Di margini sempre più ristretti e di un generale sentimento di incertezza ha parlato anche Edoardo Musarò, vicedirettore di Compag, che ha sottolineato come la compressione dei margini lungo la filiera agroalimentare è aggravata da una iper regolamentazione europea che rischia di rallentare la competitività delle imprese. Da qui la necessità, per Compag, di rafforzare la rappresentanza a Bruxelles e di fare sistema, sia sul piano sindacale che su quello dell'innovazione, dalla formazione ai progetti legati all'intelligenza artificiale.

Un momento della tavola rotonda
(Fonte foto: Tommaso Cinquemani - AgroNotizie®)
Un mercato sempre più globalizzato
Ludovico Semerari, del Centro Studi AMIStaDeS APS, ha avuto il compito di fornire una panoramica della complessa situazione internazionale. Il mondo sta diventando sempre più multipolare, con un progressivo spostamento del baricentro economico verso Asia e Pacifico. Stati Uniti e Cina utilizzano sempre più spesso commercio, dazi e materie prime come strumenti di pressione politica, con effetti diretti sulle catene di approvvigionamento globali.
Le conseguenze non sono astratte: volatilità dei prezzi delle materie prime, shock improvvisi dell'offerta, difficoltà logistiche e aumento dei costi di produzione. Tutti elementi che incidono direttamente sulla redditività delle imprese agricole e, di riflesso, sull'attività delle rivendite.
A questo si aggiunge, come ricordato nel corso della convention, una crescente pressione normativa in Europa, che da un lato spinge verso una maggiore sostenibilità ambientale, ma dall'altro rischia di comprimere ulteriormente i margini economici lungo la filiera. Tutti temi che sono stati sviscerati durante la tavola rotonda che ha chiuso il convegno nazionale di Compag.
Agrofarmaci, un mercato sempre più complesso
Cesare Soldi, componente della Giunta Esecutiva di Confagricoltura, ha ricordato le grandi sfide dei prossimi anni insistendo soprattutto sulla reciprocità nei rapporti con i Paesi terzi: standard su fitofarmaci, lavoro, sostenibilità e strumenti come clausole specchio. Elementi di tutela oggi però ancora difficili da rendere davvero efficaci tramite le clausole di salvaguardia.
Stefano Calderoni, presidente di Cia - Agricoltori Italiani di Ferrara, ha sottolineato che la redditività va letta evitando medie fuorvianti: la Dop Economy corre su binari differenti, mentre nel mondo delle commodities la crisi prezzi-costi è più dura. Le filiere possono funzionare se programmano, come nel caso del pomodoro da industria, ma sulle pratiche sleali il punto resta il riconoscimento dei costi e di un margine "di dignità" per l'impresa agricola.

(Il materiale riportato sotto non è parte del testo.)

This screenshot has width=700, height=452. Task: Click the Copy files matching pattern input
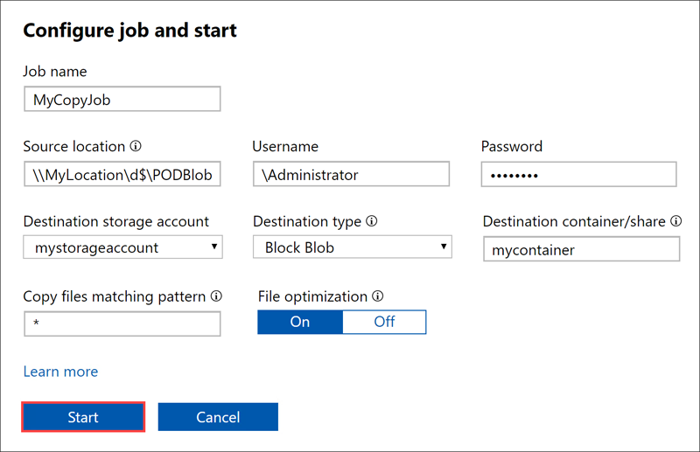click(x=122, y=324)
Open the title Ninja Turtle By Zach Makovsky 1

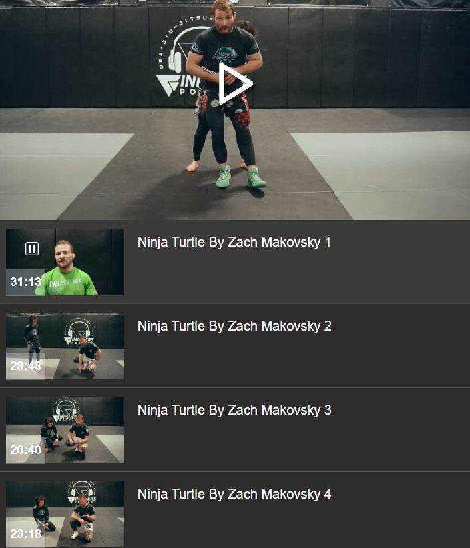coord(234,242)
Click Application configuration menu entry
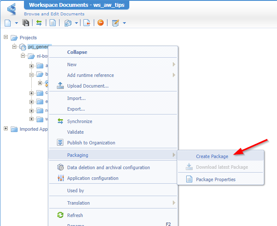 (92, 178)
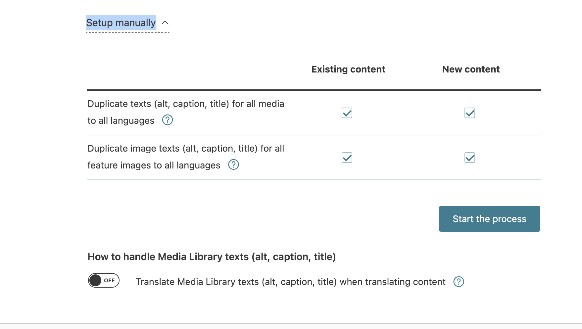
Task: Uncheck Existing content for feature images texts
Action: click(x=347, y=158)
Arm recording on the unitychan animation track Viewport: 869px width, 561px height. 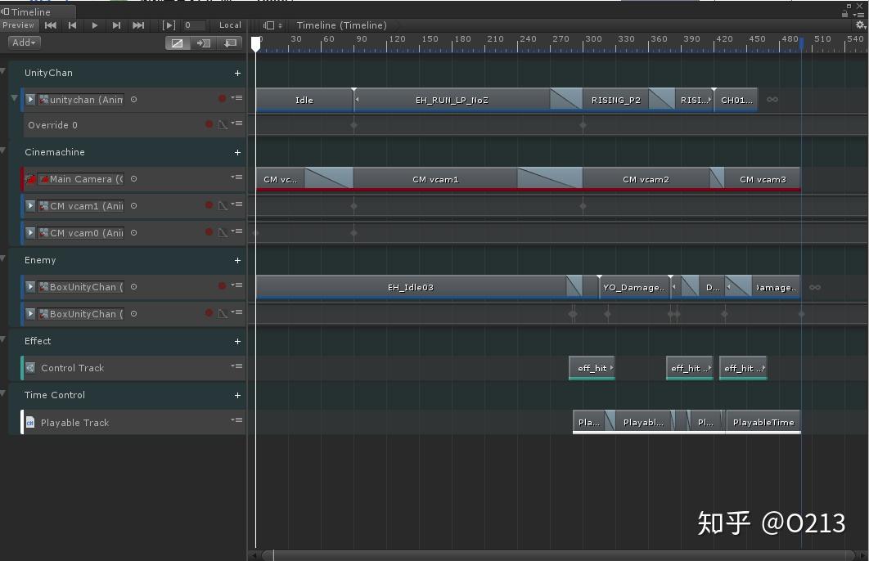point(222,98)
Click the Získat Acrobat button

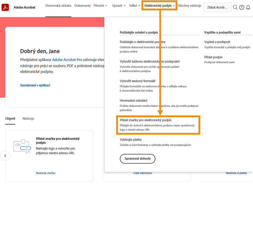pyautogui.click(x=217, y=7)
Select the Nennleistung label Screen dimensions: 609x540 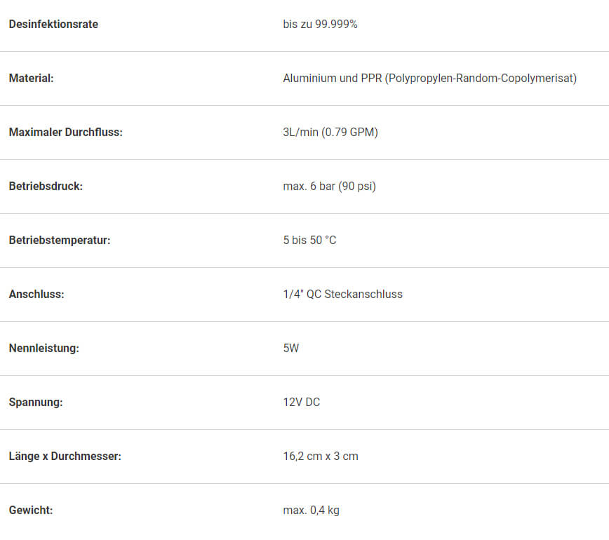(44, 348)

Dal lato industriale, Patrick Gerlich, componente del Consiglio di Presidenza di Agrofarma - Federchimica, ha rivendicato gli sforzi di innovazione e l'elevato livello di sicurezza alimentare della filiera italiana, ricordando il lavoro di sostituzione verso soluzioni a minore impatto e il ruolo delle rivendite nel trasferire innovazione al campo.
Mentre Marco Lazzari, responsabile Servizio Agri Banking BPER, ha ricordato come dal punto di vista bancario, il settore resta finanziabile e con tassi di default contenuti, più bassi rispetto a tutti gli altri settori. Per Lazzari, serve tuttavia una visione strategica del futuro e un ricambio generazionale che porti nuova linfa e visione al comparto agricolo. Un ricambio che, tuttavia, se non ci sono prospettive di reddito, diventa impossibile.

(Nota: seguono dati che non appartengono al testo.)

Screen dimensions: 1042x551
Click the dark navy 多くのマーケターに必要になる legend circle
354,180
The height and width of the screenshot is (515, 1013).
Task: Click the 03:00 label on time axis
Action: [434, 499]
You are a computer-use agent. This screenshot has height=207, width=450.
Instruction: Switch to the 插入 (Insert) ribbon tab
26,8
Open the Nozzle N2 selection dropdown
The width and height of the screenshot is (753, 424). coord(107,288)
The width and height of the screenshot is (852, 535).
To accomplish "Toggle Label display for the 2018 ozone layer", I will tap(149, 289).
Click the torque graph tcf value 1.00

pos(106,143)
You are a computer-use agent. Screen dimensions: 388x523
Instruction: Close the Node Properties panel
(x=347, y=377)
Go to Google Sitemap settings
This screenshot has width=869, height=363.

Infine Mauro Bruni, presidente di Areté, ha ricordato come la competitività europea dipenda da tre leve. Quella amministrativa, che significa avere una Pubblica Amministrazione che funzioni e sia efficiente. Quella aziendale, in capo all'agricoltore, che deve lavorare per lo sviluppo della propria impresa. E poi quella politica, che deve guidare lo sviluppo a livello di Paese. Per Bruni, però, senza competitività economica diventa difficile sostenere anche gli obiettivi ambientali e sociali.